Single-Family Starts Fall to Two-Year Low as Construction Costs Rise, Demand Softens
Prolonged supply-chain delays, rising interest rates, and elevated construction costs have created a roadblock for single-family starts in a market desperate for new inventory. Single-family starts decreased 8.1% in June to a 982,000 seasonally adjusted annual rate, the slowest pace of new housing starts since June 2020, NAHB Eye on Housing reports. As a result, single-family builder confidence fell a staggering 12 points to a level of 55, a sharp drop from the November 2020 peak of 90 basis points.
As housing demand continues to fall amid runaway inflation and constant price gains, the home building sector could see an even slower pace of new construction in the months ahead, but the number of single-family units currently under construction but not yet completed offers some hope for homebuyers.

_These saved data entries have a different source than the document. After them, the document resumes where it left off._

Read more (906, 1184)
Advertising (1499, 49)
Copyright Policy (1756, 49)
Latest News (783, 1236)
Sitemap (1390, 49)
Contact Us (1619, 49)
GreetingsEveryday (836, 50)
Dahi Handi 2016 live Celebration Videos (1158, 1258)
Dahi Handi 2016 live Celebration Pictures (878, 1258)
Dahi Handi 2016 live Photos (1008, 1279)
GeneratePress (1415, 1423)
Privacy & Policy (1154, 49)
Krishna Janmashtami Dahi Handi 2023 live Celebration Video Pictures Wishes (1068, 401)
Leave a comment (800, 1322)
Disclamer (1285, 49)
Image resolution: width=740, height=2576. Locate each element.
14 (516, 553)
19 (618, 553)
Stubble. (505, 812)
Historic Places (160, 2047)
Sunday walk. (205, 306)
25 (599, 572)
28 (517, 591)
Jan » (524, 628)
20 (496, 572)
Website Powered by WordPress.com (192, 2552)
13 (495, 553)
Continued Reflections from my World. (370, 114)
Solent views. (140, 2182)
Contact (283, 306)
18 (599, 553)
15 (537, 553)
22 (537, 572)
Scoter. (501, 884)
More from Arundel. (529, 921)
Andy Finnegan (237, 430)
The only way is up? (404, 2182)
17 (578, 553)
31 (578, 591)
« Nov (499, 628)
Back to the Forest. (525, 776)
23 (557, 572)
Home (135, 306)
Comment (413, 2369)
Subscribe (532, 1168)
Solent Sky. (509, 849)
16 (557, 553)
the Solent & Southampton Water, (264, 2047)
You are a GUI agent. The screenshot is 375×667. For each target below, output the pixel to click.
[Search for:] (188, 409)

As an indicator of the economic impact of housing and as a result of accelerating permits and starts in recent quarters, there are now 824,000 single-family homes under construction. This is 21% higher than a year ago. There are currently 856,000 apartments under construction, up 24% from a year ago. Total housing units now under construction (single-family and multifamily combined) is 24% higher than a year ago. The number of single-family units in the construction pipeline is now peaking for this business cycle and will decline in the months ahead given recent declines in buyer traffic.